Target pointing data
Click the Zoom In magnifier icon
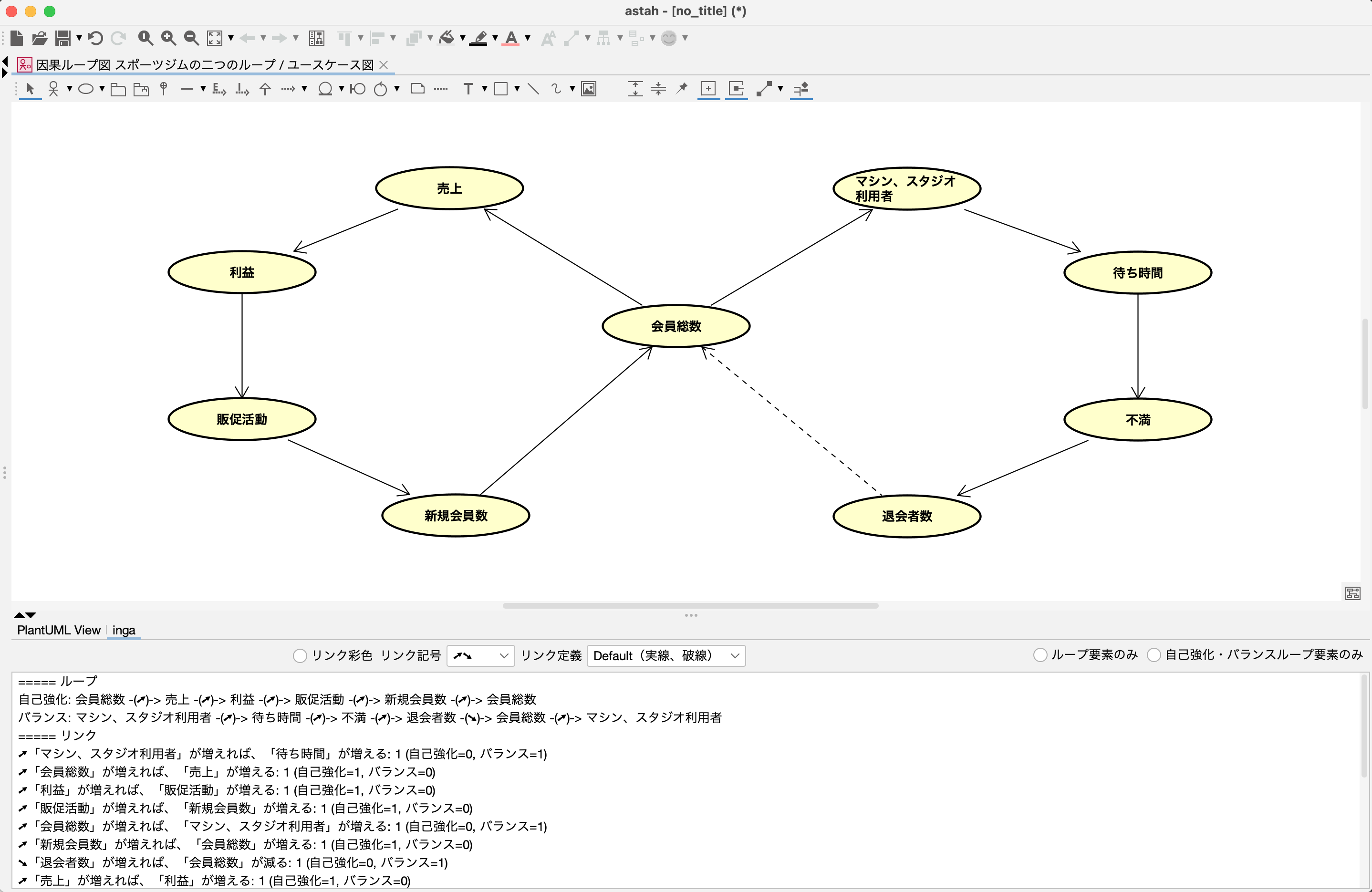Screen dimensions: 1372x892 point(168,38)
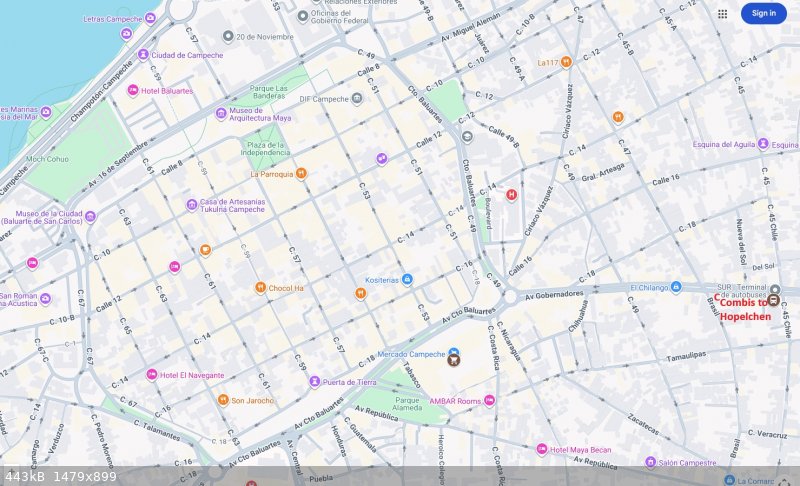This screenshot has height=486, width=800.
Task: Open the La Parroquia restaurant marker
Action: pos(301,173)
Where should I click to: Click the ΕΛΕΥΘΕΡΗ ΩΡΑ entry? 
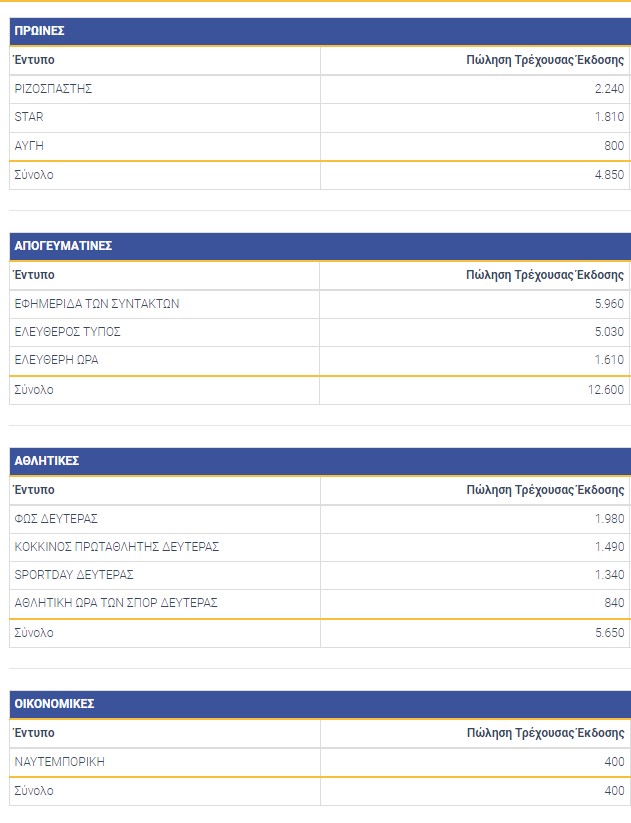57,360
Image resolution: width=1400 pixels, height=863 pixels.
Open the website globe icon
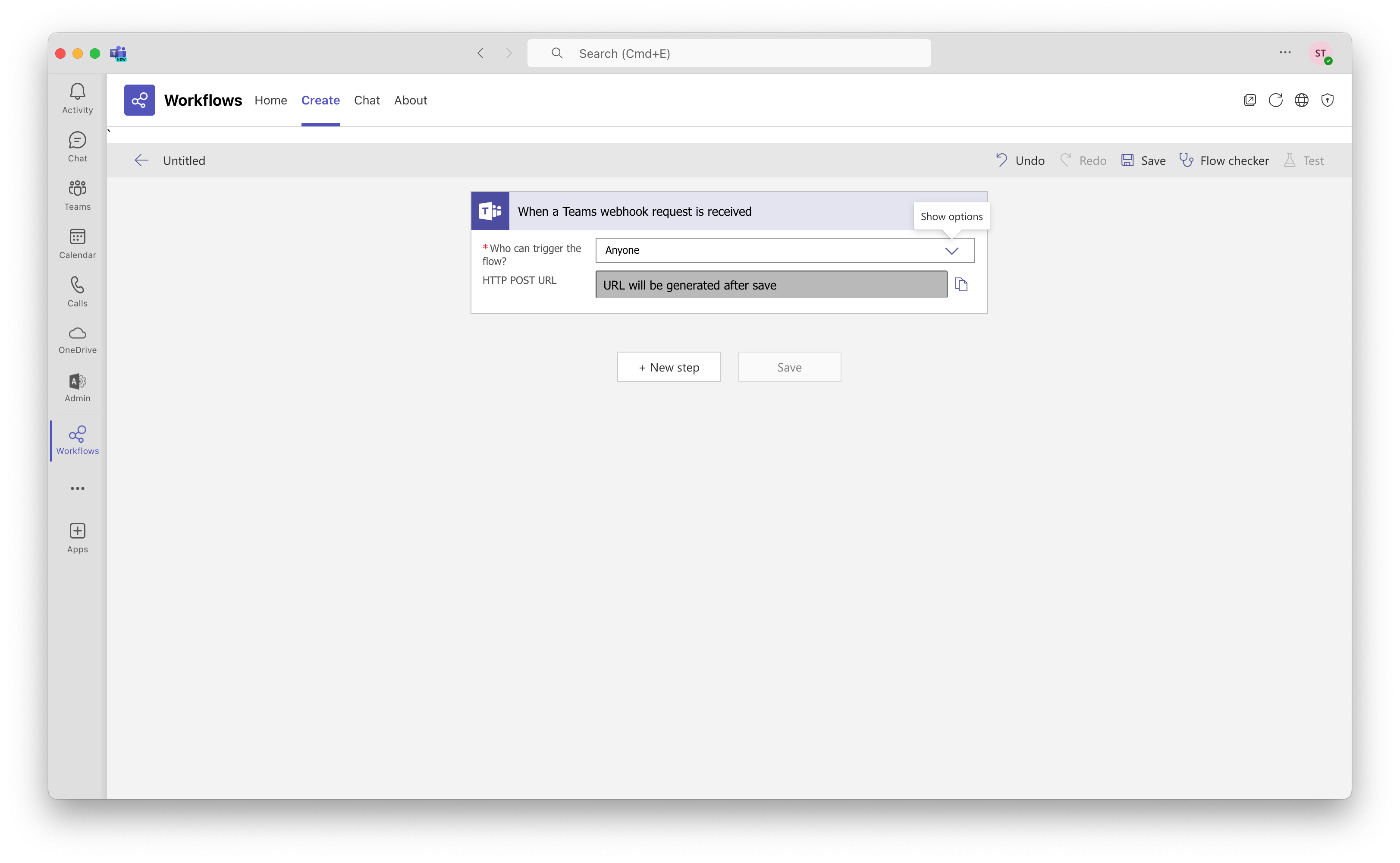click(1302, 100)
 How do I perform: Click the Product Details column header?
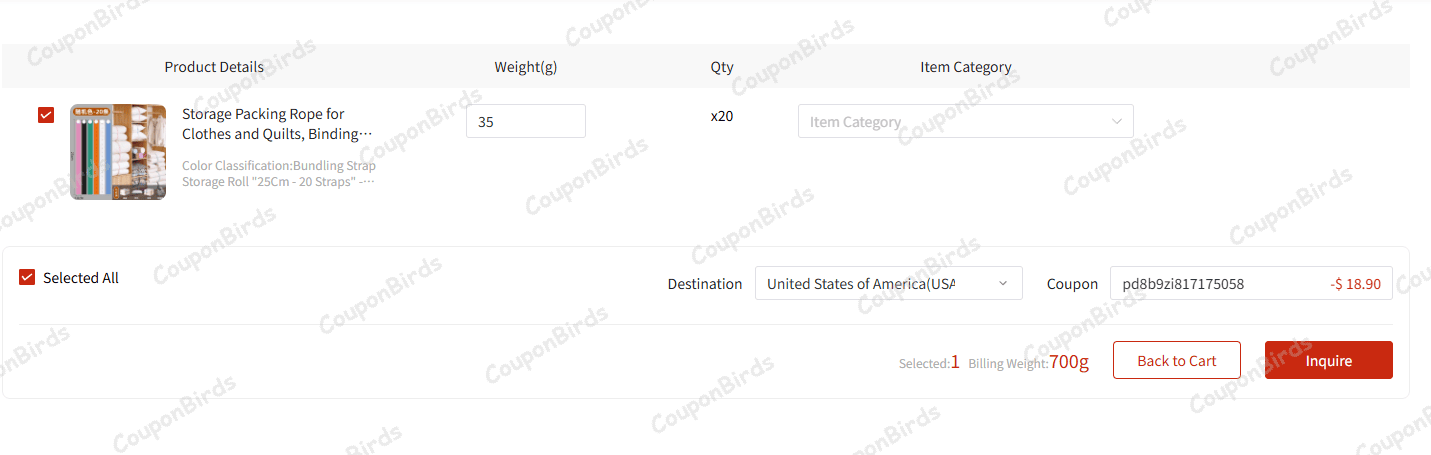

*WORK TO COMPLETE*:
Copy out every line of the material above word for word, leaving out the pictures.

*EXERCISE RESULT*:
Click the Zoom In magnifier icon
Screen dimensions: 1372x892 point(168,38)
This screenshot has height=486, width=800.
Task: Open the La Parroquia restaurant marker
Action: pos(301,173)
Where should I click to: Click the ΕΛΕΥΘΕΡΗ ΩΡΑ entry? 
57,360
Image resolution: width=1400 pixels, height=863 pixels.
Open the website globe icon
click(1302, 100)
 How do I perform: Click the Product Details column header?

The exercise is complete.